-- Task inputs start --

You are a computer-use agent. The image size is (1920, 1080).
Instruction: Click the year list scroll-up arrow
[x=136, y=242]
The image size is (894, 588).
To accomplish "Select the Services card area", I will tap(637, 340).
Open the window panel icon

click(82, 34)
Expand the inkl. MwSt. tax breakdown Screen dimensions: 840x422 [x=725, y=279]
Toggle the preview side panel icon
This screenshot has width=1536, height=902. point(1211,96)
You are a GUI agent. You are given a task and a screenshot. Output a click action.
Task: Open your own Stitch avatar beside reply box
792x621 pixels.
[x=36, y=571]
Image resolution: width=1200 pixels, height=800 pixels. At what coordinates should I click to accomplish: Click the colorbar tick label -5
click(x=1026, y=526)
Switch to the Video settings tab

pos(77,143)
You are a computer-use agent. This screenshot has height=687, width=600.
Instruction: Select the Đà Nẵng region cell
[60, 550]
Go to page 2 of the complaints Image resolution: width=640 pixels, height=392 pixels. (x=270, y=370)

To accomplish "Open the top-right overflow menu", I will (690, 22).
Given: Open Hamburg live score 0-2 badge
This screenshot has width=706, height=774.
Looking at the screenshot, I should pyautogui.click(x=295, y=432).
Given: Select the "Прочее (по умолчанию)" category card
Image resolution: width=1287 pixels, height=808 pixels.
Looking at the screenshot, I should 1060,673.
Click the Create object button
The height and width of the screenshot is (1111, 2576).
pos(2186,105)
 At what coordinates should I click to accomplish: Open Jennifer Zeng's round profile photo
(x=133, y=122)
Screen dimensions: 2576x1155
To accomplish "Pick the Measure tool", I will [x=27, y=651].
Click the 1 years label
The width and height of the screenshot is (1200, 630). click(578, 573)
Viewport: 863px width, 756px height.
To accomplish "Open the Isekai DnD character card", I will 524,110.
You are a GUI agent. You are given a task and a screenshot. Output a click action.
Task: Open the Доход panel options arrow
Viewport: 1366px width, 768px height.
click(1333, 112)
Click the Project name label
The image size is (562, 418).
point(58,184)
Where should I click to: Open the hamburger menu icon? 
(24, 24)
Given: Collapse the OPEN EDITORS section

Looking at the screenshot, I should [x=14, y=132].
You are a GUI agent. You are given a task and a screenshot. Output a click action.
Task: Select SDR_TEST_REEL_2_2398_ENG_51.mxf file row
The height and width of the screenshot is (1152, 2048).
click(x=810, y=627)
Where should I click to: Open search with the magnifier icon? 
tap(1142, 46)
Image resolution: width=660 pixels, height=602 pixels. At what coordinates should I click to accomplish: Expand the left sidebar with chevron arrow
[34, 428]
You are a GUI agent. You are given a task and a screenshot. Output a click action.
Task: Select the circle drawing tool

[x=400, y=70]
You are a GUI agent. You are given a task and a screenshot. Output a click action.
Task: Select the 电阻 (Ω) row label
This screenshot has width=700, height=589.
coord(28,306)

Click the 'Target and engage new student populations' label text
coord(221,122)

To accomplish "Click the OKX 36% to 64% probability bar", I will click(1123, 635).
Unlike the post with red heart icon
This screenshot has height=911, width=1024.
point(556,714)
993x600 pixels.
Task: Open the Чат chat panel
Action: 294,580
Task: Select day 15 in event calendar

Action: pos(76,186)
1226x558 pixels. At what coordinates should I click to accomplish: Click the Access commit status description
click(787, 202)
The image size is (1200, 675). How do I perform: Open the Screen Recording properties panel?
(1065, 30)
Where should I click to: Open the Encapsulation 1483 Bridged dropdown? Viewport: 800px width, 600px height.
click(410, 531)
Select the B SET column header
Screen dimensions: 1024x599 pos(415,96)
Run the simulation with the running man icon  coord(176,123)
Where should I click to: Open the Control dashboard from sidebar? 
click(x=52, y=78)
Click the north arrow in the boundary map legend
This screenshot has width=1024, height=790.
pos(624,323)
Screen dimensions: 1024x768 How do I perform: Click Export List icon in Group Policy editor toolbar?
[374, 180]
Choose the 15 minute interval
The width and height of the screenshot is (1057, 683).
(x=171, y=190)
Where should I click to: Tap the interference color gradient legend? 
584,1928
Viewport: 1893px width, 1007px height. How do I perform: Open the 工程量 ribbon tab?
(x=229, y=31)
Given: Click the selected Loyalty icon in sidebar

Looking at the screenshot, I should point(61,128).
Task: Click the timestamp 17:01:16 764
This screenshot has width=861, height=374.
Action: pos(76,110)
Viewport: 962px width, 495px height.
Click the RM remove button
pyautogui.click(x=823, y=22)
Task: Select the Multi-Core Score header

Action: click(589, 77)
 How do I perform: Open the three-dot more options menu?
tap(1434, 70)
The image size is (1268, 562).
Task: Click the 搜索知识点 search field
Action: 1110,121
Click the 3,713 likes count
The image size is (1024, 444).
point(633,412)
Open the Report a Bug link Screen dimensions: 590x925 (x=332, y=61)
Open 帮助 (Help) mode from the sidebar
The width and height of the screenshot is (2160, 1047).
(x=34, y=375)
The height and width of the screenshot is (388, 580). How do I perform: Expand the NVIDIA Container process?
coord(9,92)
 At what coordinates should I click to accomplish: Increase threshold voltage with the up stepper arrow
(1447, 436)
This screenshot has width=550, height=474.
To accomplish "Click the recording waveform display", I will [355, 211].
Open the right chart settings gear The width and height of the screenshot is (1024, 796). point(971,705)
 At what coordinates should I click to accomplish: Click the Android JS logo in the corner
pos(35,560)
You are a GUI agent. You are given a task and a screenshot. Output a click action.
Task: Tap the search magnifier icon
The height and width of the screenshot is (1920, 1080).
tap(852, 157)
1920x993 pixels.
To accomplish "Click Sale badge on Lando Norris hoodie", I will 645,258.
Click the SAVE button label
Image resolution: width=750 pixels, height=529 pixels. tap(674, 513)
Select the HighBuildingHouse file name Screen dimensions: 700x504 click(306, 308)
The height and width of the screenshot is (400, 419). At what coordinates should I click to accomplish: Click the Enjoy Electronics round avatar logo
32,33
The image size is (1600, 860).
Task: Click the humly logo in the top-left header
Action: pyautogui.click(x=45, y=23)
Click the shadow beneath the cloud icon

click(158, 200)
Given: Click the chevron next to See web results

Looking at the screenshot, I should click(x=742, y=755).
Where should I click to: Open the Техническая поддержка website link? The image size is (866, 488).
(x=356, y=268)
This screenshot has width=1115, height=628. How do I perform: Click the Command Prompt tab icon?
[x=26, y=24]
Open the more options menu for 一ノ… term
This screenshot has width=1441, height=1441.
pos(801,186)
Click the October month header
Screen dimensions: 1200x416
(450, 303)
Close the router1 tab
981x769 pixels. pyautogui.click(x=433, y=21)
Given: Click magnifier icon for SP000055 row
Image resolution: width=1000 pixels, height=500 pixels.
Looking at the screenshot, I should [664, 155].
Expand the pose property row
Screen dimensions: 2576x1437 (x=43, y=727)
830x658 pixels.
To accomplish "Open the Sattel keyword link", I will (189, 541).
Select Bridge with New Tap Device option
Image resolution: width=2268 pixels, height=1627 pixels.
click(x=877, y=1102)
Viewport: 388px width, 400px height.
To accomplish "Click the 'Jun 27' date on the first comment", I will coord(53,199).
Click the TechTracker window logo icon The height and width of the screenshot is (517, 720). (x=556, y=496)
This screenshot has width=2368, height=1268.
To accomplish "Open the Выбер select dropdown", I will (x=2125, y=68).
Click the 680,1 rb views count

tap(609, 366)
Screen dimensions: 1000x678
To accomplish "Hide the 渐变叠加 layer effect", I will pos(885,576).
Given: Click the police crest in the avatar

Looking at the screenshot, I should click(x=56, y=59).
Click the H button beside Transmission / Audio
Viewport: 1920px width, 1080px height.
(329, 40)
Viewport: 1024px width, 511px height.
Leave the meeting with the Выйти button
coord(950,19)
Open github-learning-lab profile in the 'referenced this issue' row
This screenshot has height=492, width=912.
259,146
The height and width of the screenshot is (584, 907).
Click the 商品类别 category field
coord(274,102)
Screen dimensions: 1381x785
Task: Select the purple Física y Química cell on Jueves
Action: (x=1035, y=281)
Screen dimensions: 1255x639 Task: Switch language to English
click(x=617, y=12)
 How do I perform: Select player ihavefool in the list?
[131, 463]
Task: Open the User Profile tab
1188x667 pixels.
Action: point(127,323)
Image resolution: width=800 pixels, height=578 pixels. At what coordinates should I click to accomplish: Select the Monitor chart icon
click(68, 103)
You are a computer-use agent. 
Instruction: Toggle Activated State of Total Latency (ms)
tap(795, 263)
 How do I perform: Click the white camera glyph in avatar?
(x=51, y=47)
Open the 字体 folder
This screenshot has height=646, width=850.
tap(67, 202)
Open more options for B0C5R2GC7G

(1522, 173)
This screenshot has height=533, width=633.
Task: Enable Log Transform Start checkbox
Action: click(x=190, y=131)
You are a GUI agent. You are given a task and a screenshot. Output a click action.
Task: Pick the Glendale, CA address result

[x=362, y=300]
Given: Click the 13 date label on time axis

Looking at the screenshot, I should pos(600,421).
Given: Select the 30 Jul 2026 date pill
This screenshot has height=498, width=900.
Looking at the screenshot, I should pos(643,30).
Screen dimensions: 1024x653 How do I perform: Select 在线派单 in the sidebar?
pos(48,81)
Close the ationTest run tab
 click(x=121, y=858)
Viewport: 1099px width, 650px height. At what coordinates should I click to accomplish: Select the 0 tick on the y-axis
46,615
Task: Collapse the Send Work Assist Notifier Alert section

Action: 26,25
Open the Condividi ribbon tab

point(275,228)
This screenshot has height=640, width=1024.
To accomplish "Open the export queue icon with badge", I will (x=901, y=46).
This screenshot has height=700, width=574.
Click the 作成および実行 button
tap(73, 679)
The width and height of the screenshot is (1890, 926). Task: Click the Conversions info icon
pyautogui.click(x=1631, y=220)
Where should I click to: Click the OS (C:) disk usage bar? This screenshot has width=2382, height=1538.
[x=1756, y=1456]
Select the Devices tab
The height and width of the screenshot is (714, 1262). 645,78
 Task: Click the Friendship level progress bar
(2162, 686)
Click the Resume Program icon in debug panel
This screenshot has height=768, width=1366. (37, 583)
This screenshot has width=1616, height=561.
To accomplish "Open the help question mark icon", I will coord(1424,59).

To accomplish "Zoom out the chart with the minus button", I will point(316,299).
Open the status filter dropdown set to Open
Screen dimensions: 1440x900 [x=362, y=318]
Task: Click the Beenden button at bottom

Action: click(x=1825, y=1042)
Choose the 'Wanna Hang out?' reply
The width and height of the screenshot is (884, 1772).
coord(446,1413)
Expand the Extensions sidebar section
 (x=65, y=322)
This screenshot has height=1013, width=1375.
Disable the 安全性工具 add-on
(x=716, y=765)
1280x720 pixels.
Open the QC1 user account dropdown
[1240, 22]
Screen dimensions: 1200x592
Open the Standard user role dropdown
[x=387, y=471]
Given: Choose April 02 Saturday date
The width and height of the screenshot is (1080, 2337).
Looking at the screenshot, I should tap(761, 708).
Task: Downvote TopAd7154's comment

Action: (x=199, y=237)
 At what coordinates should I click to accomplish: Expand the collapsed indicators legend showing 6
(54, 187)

-- Task inputs end --

▸ Given task: Return every line of the records above that contains the string "header", copying each line in full.

▸ The response:
Select the B SET column header
Task: Select the Multi-Core Score header
Task: Click the humly logo in the top-left header
Click the October month header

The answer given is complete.